** Opening Data records block **

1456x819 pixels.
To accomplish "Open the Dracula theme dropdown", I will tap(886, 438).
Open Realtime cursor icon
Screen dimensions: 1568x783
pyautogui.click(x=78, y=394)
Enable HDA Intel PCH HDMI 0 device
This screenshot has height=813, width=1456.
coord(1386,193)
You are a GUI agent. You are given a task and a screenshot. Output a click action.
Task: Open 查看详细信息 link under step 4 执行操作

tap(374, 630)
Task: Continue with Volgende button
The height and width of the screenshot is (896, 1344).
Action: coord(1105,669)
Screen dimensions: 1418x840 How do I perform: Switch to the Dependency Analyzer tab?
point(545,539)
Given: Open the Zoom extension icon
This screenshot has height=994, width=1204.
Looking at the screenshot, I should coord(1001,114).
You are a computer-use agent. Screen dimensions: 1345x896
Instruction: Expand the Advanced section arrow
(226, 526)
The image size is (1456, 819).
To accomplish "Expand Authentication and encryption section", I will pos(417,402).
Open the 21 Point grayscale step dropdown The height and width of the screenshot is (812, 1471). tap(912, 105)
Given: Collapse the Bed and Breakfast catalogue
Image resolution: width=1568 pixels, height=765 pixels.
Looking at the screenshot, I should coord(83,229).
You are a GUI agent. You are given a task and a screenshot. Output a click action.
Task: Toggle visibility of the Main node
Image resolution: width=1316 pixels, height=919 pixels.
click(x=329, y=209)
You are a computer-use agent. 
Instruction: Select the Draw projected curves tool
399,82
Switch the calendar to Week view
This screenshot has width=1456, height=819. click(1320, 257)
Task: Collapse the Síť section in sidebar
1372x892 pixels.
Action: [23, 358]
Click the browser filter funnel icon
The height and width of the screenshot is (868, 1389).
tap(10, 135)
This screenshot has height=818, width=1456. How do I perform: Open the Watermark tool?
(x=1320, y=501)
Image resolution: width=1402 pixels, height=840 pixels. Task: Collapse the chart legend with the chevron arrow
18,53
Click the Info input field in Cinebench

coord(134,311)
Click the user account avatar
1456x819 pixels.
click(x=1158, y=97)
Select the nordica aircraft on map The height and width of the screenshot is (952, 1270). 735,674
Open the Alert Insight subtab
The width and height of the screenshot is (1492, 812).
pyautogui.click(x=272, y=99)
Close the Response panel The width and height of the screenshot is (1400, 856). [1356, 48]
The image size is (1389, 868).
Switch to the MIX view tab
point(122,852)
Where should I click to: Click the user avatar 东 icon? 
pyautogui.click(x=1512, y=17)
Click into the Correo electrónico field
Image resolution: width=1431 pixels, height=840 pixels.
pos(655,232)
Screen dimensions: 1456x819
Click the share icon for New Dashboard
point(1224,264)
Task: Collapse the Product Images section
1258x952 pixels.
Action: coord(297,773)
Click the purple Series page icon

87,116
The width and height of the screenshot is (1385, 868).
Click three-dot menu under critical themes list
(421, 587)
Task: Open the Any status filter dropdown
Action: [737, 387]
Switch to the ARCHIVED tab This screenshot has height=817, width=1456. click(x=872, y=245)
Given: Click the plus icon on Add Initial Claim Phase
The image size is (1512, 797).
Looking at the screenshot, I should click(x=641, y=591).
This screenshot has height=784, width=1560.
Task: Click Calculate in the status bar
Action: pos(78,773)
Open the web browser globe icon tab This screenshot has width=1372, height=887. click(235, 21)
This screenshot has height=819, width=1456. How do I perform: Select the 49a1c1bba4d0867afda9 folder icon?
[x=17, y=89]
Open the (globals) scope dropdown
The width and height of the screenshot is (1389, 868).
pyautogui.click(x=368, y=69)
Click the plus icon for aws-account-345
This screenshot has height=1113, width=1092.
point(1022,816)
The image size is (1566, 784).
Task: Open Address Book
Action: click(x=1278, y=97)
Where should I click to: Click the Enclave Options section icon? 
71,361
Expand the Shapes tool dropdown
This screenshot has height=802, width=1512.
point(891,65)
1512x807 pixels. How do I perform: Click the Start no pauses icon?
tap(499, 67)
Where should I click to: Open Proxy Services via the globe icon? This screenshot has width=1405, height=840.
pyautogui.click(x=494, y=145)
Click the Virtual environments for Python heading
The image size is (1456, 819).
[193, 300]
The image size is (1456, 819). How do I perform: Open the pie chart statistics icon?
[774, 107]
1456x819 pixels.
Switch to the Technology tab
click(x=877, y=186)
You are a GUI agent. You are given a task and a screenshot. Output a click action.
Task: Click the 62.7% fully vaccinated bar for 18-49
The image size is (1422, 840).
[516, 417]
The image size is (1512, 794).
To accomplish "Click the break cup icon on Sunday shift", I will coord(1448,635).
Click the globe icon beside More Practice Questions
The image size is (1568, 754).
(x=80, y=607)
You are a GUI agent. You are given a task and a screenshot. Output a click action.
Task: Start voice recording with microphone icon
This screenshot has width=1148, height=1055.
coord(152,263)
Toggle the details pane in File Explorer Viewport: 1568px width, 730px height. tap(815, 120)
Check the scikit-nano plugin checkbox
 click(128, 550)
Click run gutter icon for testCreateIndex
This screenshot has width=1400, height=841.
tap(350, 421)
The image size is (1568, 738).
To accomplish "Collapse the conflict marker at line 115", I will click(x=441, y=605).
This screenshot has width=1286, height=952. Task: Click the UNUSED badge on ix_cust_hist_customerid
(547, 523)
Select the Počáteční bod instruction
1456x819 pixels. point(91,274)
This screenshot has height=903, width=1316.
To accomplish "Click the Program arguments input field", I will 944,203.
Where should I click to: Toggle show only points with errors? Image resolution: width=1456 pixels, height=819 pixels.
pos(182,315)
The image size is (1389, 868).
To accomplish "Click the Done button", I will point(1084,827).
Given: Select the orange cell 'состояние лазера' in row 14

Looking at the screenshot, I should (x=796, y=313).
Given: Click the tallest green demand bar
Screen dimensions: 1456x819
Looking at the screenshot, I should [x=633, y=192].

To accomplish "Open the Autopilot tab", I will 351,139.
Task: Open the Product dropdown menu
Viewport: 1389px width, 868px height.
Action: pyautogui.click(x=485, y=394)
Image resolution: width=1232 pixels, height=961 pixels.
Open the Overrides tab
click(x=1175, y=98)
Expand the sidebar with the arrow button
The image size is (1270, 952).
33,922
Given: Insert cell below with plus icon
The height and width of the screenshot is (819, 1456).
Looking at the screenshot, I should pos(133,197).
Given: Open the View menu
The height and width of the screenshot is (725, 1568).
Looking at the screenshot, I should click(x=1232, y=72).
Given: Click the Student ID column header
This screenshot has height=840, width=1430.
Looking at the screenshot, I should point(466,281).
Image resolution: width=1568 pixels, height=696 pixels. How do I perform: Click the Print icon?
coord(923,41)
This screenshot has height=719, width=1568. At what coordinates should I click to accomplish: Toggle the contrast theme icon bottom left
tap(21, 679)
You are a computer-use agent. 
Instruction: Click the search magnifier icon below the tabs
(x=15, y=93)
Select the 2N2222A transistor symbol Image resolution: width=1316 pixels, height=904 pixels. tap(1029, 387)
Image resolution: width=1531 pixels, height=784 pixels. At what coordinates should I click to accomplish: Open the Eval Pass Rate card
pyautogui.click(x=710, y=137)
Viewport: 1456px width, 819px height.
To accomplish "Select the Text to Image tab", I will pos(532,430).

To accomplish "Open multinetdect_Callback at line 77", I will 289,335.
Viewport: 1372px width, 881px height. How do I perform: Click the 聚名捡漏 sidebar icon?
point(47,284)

** Closing Data records block **

Instructions to follow: Only an exact transcription of all the entries will do.

Answer:
1456x819 pixels.
To accomplish "Open the Dracula theme dropdown", I will tap(886, 438).
Open Realtime cursor icon
Screen dimensions: 1568x783
pyautogui.click(x=78, y=394)
Enable HDA Intel PCH HDMI 0 device
This screenshot has height=813, width=1456.
coord(1386,193)
You are a GUI agent. You are given a task and a screenshot. Output a click action.
Task: Open 查看详细信息 link under step 4 执行操作

tap(374, 630)
Task: Continue with Volgende button
The height and width of the screenshot is (896, 1344).
Action: coord(1105,669)
Screen dimensions: 1418x840 How do I perform: Switch to the Dependency Analyzer tab?
point(545,539)
Given: Open the Zoom extension icon
This screenshot has height=994, width=1204.
Looking at the screenshot, I should coord(1001,114).
You are a computer-use agent. Screen dimensions: 1345x896
Instruction: Expand the Advanced section arrow
(226, 526)
The image size is (1456, 819).
To accomplish "Expand Authentication and encryption section", I will pos(417,402).
Open the 21 Point grayscale step dropdown The height and width of the screenshot is (812, 1471). tap(912, 105)
Given: Collapse the Bed and Breakfast catalogue
Image resolution: width=1568 pixels, height=765 pixels.
Looking at the screenshot, I should coord(83,229).
You are a GUI agent. You are given a task and a screenshot. Output a click action.
Task: Toggle visibility of the Main node
Image resolution: width=1316 pixels, height=919 pixels.
click(x=329, y=209)
You are a computer-use agent. 
Instruction: Select the Draw projected curves tool
399,82
Switch the calendar to Week view
This screenshot has width=1456, height=819. click(1320, 257)
Task: Collapse the Síť section in sidebar
1372x892 pixels.
Action: [23, 358]
Click the browser filter funnel icon
The height and width of the screenshot is (868, 1389).
tap(10, 135)
This screenshot has height=818, width=1456. How do I perform: Open the Watermark tool?
(x=1320, y=501)
Image resolution: width=1402 pixels, height=840 pixels. Task: Collapse the chart legend with the chevron arrow
18,53
Click the Info input field in Cinebench

coord(134,311)
Click the user account avatar
1456x819 pixels.
click(x=1158, y=97)
Select the nordica aircraft on map The height and width of the screenshot is (952, 1270). 735,674
Open the Alert Insight subtab
The width and height of the screenshot is (1492, 812).
pyautogui.click(x=272, y=99)
Close the Response panel The width and height of the screenshot is (1400, 856). [1356, 48]
The image size is (1389, 868).
Switch to the MIX view tab
point(122,852)
Where should I click to: Click the user avatar 东 icon? 
pyautogui.click(x=1512, y=17)
Click into the Correo electrónico field
Image resolution: width=1431 pixels, height=840 pixels.
pos(655,232)
Screen dimensions: 1456x819
Click the share icon for New Dashboard
point(1224,264)
Task: Collapse the Product Images section
1258x952 pixels.
Action: coord(297,773)
Click the purple Series page icon

87,116
The width and height of the screenshot is (1385, 868).
Click three-dot menu under critical themes list
(421, 587)
Task: Open the Any status filter dropdown
Action: [737, 387]
Switch to the ARCHIVED tab This screenshot has height=817, width=1456. click(x=872, y=245)
Given: Click the plus icon on Add Initial Claim Phase
The image size is (1512, 797).
Looking at the screenshot, I should click(x=641, y=591).
This screenshot has height=784, width=1560.
Task: Click Calculate in the status bar
Action: pos(78,773)
Open the web browser globe icon tab This screenshot has width=1372, height=887. click(235, 21)
This screenshot has height=819, width=1456. How do I perform: Select the 49a1c1bba4d0867afda9 folder icon?
[x=17, y=89]
Open the (globals) scope dropdown
The width and height of the screenshot is (1389, 868).
pyautogui.click(x=368, y=69)
Click the plus icon for aws-account-345
This screenshot has height=1113, width=1092.
point(1022,816)
The image size is (1566, 784).
Task: Open Address Book
Action: click(x=1278, y=97)
Where should I click to: Click the Enclave Options section icon? 
71,361
Expand the Shapes tool dropdown
This screenshot has height=802, width=1512.
point(891,65)
1512x807 pixels. How do I perform: Click the Start no pauses icon?
tap(499, 67)
Where should I click to: Open Proxy Services via the globe icon? This screenshot has width=1405, height=840.
pyautogui.click(x=494, y=145)
Click the Virtual environments for Python heading
The image size is (1456, 819).
[193, 300]
The image size is (1456, 819). How do I perform: Open the pie chart statistics icon?
[774, 107]
1456x819 pixels.
Switch to the Technology tab
click(x=877, y=186)
You are a GUI agent. You are given a task and a screenshot. Output a click action.
Task: Click the 62.7% fully vaccinated bar for 18-49
The image size is (1422, 840).
[516, 417]
The image size is (1512, 794).
To accomplish "Click the break cup icon on Sunday shift", I will coord(1448,635).
Click the globe icon beside More Practice Questions
The image size is (1568, 754).
(x=80, y=607)
You are a GUI agent. You are given a task and a screenshot. Output a click action.
Task: Start voice recording with microphone icon
This screenshot has width=1148, height=1055.
coord(152,263)
Toggle the details pane in File Explorer Viewport: 1568px width, 730px height. tap(815, 120)
Check the scikit-nano plugin checkbox
 click(128, 550)
Click run gutter icon for testCreateIndex
This screenshot has width=1400, height=841.
tap(350, 421)
The image size is (1568, 738).
To accomplish "Collapse the conflict marker at line 115", I will click(x=441, y=605).
This screenshot has width=1286, height=952. Task: Click the UNUSED badge on ix_cust_hist_customerid
(547, 523)
Select the Počáteční bod instruction
1456x819 pixels. point(91,274)
This screenshot has height=903, width=1316.
To accomplish "Click the Program arguments input field", I will 944,203.
Where should I click to: Toggle show only points with errors? Image resolution: width=1456 pixels, height=819 pixels.
pos(182,315)
The image size is (1389, 868).
To accomplish "Click the Done button", I will point(1084,827).
Given: Select the orange cell 'состояние лазера' in row 14

Looking at the screenshot, I should (x=796, y=313).
Given: Click the tallest green demand bar
Screen dimensions: 1456x819
Looking at the screenshot, I should [x=633, y=192].

To accomplish "Open the Autopilot tab", I will 351,139.
Task: Open the Product dropdown menu
Viewport: 1389px width, 868px height.
Action: pyautogui.click(x=485, y=394)
Image resolution: width=1232 pixels, height=961 pixels.
Open the Overrides tab
click(x=1175, y=98)
Expand the sidebar with the arrow button
The image size is (1270, 952).
33,922
Given: Insert cell below with plus icon
The height and width of the screenshot is (819, 1456).
Looking at the screenshot, I should pos(133,197).
Given: Open the View menu
The height and width of the screenshot is (725, 1568).
Looking at the screenshot, I should click(x=1232, y=72).
Given: Click the Student ID column header
This screenshot has height=840, width=1430.
Looking at the screenshot, I should point(466,281).
Image resolution: width=1568 pixels, height=696 pixels. How do I perform: Click the Print icon?
coord(923,41)
This screenshot has height=719, width=1568. At what coordinates should I click to accomplish: Toggle the contrast theme icon bottom left
tap(21, 679)
You are a computer-use agent. 
Instruction: Click the search magnifier icon below the tabs
(x=15, y=93)
Select the 2N2222A transistor symbol Image resolution: width=1316 pixels, height=904 pixels. tap(1029, 387)
Image resolution: width=1531 pixels, height=784 pixels. At what coordinates should I click to accomplish: Open the Eval Pass Rate card
pyautogui.click(x=710, y=137)
Viewport: 1456px width, 819px height.
To accomplish "Select the Text to Image tab", I will pos(532,430).

To accomplish "Open multinetdect_Callback at line 77", I will 289,335.
Viewport: 1372px width, 881px height. How do I perform: Click the 聚名捡漏 sidebar icon?
point(47,284)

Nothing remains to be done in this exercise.